During an editorial meeting earlier this year, International Editor Sara Miller Llana and I started talking about a topic that seemed to be everywhere: affordability.
In the United States, voters regularly cite cost of living as their top concern, and political analysts say it will likely be a central topic in this year’s midterm elections.
But affordability isn’t just an American issue, Sara pointed out. People around the world, from Nigeria to the Netherlands, had been protesting cost-of-living stressors for months. And, at the time, massive protests around affordability in Iran were prompting a brutal government crackdown.
Why We Wrote This
Affordability isn’t just an American issue. In our magazine this week, we take a global approach to covering it.
At the Monitor, one of our goals is to bring a global lens to topics like this one.
That sort of perspective can help readers see in a more complete way the situations they face in their own homes, towns, and countries. And when stories shine light on that picture more broadly, it can open hearts to neighbors both near and far, illuminate something bigger than oneself, and, often, point toward solutions.

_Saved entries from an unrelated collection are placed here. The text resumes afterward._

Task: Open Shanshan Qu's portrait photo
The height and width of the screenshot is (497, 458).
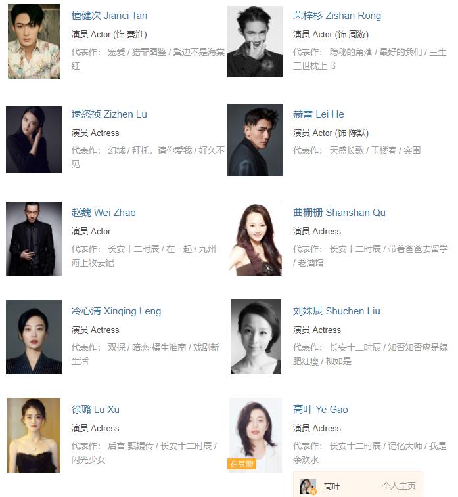Action: point(255,238)
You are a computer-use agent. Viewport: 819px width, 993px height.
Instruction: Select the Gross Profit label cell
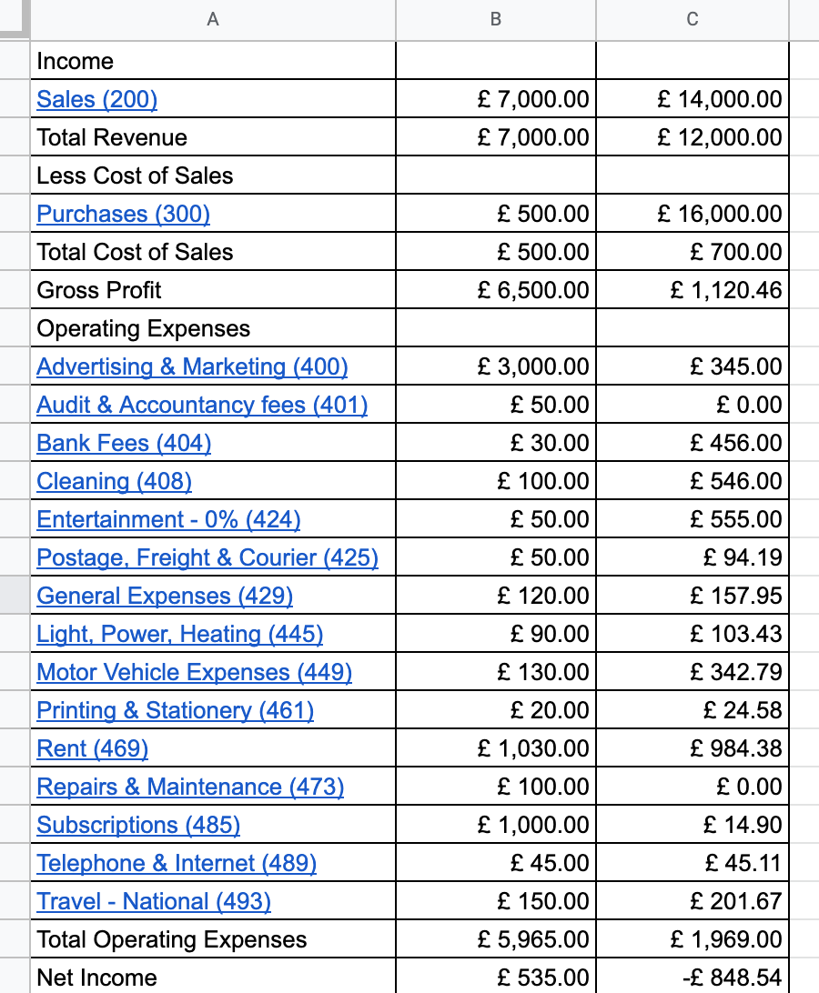coord(213,290)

So, over the past few months, Sara, National Editor Mark Trumbull, and I have been working with Monitor reporters to come up with a group of stories that could bring this more expansive perspective to the issue of affordability.

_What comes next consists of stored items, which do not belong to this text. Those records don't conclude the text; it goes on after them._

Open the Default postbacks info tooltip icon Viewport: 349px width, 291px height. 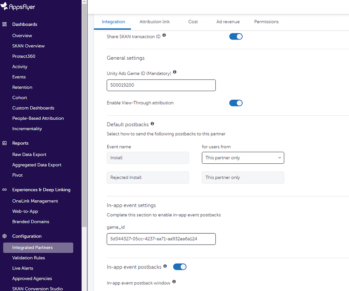(x=152, y=123)
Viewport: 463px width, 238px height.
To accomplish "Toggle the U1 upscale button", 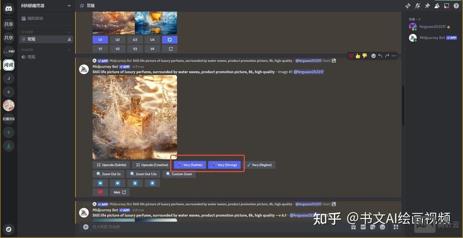I will point(100,40).
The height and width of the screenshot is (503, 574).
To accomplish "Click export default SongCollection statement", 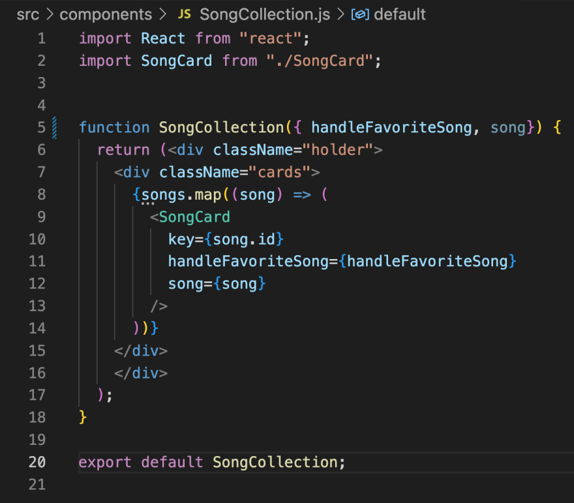I will coord(212,462).
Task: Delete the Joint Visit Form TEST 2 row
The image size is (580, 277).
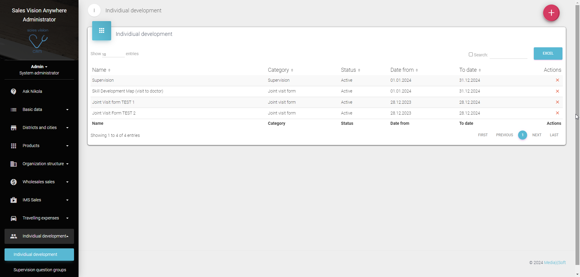Action: [x=557, y=113]
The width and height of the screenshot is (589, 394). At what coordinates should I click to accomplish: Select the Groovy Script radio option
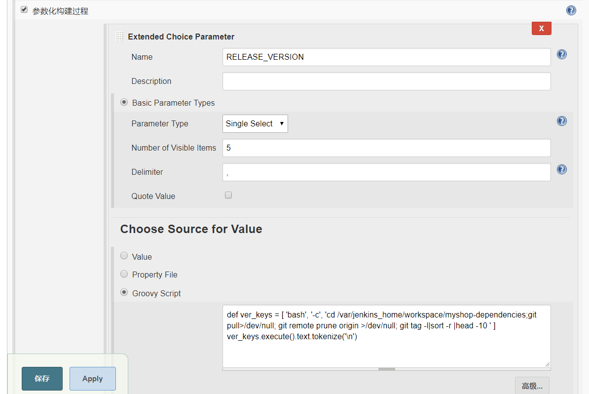(124, 292)
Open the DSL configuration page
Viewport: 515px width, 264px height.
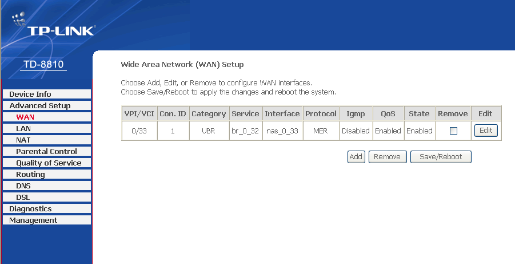(x=23, y=197)
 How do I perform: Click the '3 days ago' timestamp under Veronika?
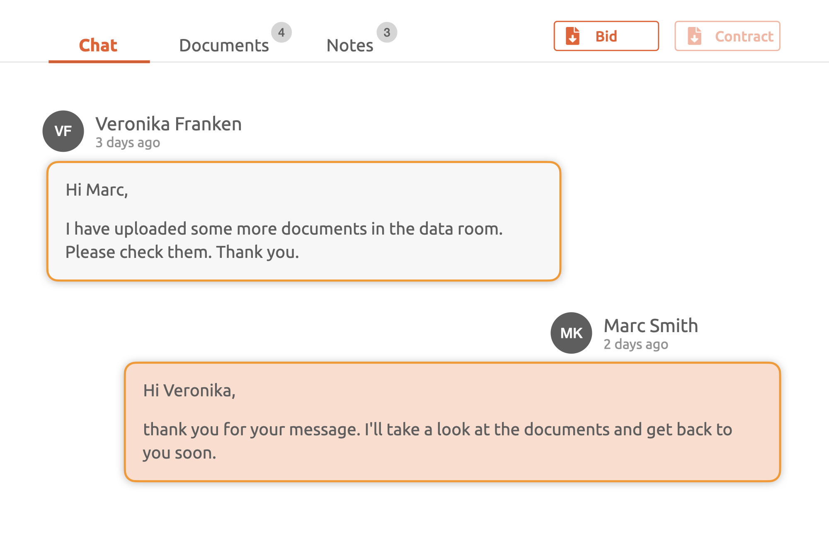point(128,142)
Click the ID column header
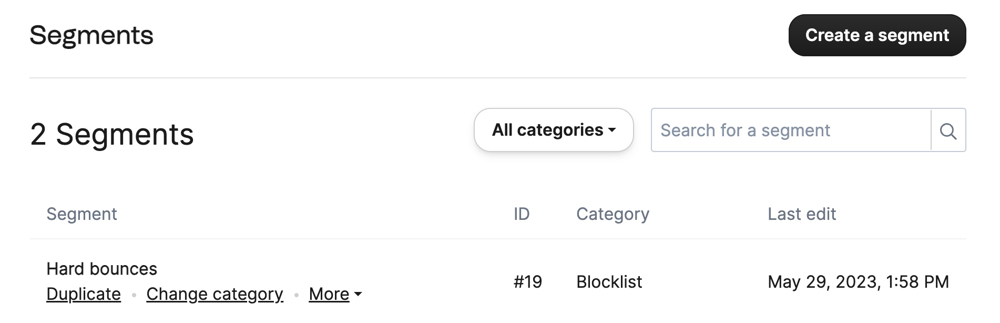This screenshot has width=1000, height=323. (522, 214)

Our first story is this week. We start in India, where Aakash Hassan and Lindsey McGinnis write about the squeezing of the middle class in a country where this demographic is expanding rapidly. The story they tell, I believe, will resonate for anyone sifting through bills at their kitchen table. As one expert they interviewed explains, the “middle class” is that demographic with enough money to have choices about what to do with it, even when those choices feel tough.
The fact that Lindsey and Aakash’s main characters live in New Delhi rather than in New York shows not only the expanse of this topic, but also the connections people share across ethnicity and nationality.
Over the next few weeks, we will share stories about housing, food, transportation, and energy – often cited as key affordability markers – from multiple continents and multiple perspectives. We hope you find these pieces illuminating, as well as connecting.